Active children perform better at primary school, research finds
Keele academics have lent their expertise to a pilot project designed to improve local children’s health and wellbeing.
Councillor Dr Janine Bridges, from Stoke-on-Trent City Council, has been piloting an initiative to increase the levels of physical activity in primary school children to improve their health and wellbeing, in partnership with staff from Keele’s School of Allied Health Professions and Neil Gilson from the charity Education through the Physical.
An evaluation of the pilot, by Dr Michael McCluskey of Keele University, has shown that children who were given the opportunity to be physically active benefitted in more ways than just their physical health and wellbeing.
Dr McCluskey evaluated data from a cohort of Year 4, 5 and 6 primary school children, to assess whether there is an association between children’s physical activity, weight gain and academic attainment. The researchers collected data from 86 children at a primary school in Stoke-on-Trent, assessing their height, weight and BMI, as well as their physical activity levels using a questionnaire. Their academic attainment was also measured using national standardised tests.

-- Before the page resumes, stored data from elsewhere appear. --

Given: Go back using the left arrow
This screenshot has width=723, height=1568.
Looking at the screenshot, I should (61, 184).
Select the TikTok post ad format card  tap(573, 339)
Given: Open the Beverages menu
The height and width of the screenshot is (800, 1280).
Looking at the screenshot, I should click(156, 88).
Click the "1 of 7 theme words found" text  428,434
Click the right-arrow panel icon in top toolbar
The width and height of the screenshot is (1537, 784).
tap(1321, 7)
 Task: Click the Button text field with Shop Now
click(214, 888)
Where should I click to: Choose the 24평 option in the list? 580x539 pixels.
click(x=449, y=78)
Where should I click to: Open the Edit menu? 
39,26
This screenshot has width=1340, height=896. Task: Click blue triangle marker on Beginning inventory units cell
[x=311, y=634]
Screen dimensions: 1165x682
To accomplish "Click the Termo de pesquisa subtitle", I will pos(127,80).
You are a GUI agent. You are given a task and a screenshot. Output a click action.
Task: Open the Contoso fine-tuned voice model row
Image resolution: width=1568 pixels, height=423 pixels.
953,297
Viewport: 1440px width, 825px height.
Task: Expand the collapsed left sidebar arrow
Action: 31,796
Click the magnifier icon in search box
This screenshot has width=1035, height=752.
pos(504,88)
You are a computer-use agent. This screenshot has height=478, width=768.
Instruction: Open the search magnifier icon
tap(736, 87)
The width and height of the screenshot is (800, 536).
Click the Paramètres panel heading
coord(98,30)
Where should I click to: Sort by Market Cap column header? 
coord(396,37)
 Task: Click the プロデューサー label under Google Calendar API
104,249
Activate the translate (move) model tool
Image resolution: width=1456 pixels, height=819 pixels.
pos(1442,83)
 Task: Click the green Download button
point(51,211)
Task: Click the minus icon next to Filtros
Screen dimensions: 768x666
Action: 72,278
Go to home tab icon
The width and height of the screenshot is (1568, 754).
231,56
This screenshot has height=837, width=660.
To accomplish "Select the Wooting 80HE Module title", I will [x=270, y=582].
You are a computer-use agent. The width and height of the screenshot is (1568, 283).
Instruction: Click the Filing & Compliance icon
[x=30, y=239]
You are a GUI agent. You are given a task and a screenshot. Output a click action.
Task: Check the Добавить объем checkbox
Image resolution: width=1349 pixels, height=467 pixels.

The results showed that there was an association between children’s physical activity levels, body mass and their academic attainment, with lower activity levels negatively affecting the children’s growth and academic performance.
The team found that children who were less active had a higher rate of weight gain than children who are more active, and had greater fluctuations in weight during the year. Children who were more active also performed better in writing, mathematics and reading tests. However, the researchers also acknowledged that the study does not assess some unaccounted socio-economic factors, meaning the differences may not solely be down to physical activity levels.
These findings are an important contribution in the ongoing drive to improve the health and wellbeing of children from Stoke-on-Trent, with lead author Dr McCluskey saying: “Physical inactivity is increasing and has become a global health challenge as it is associated with the development of a number of health conditions such as heart disease, dementia, cancer, diabetes and obesity. These findings add further evidence highlighting the holistic benefits of physical activity.
“Those who have a responsibility to care for children need to encourage and provide the opportunity for them to achieve at least 60 minutes of physical activity a day. A positive attitude to physical activity developed during childhood should track into adulthood, leading to improved quality of life.”
Doctor Bridges, who is the city council’s cabinet member for education and economy, added: “This groundbreaking quantitative study in partnership with Keele University has given us some important information about how lifestyle factors can affect weight gain and academic performance. It has established a sound basis for further study to examine more closely those factors that can affect obesity and academic performance. Currently Stoke-on-Trent City Council and Keele University are continuing this evaluation to further identify these factors and how they can affect social mobility in our children.
“In the meantime, we have begun work with some of our partners in the community to implement some of the findings in the study, namely to provide good nutrition and activities during the holidays so that the most disadvantaged children do not fall behind their counterparts during the long summer holidays.
“The continuing initiatives in this groundbreaking area will consolidate the data we have already collected and give us further insight into those factors that we can most easily influence to affect the social mobility of our most vulnerable children, and allow us to support them to reach their full potential. Thanks must go to our partners at Keele University and our school partners in completing this study.”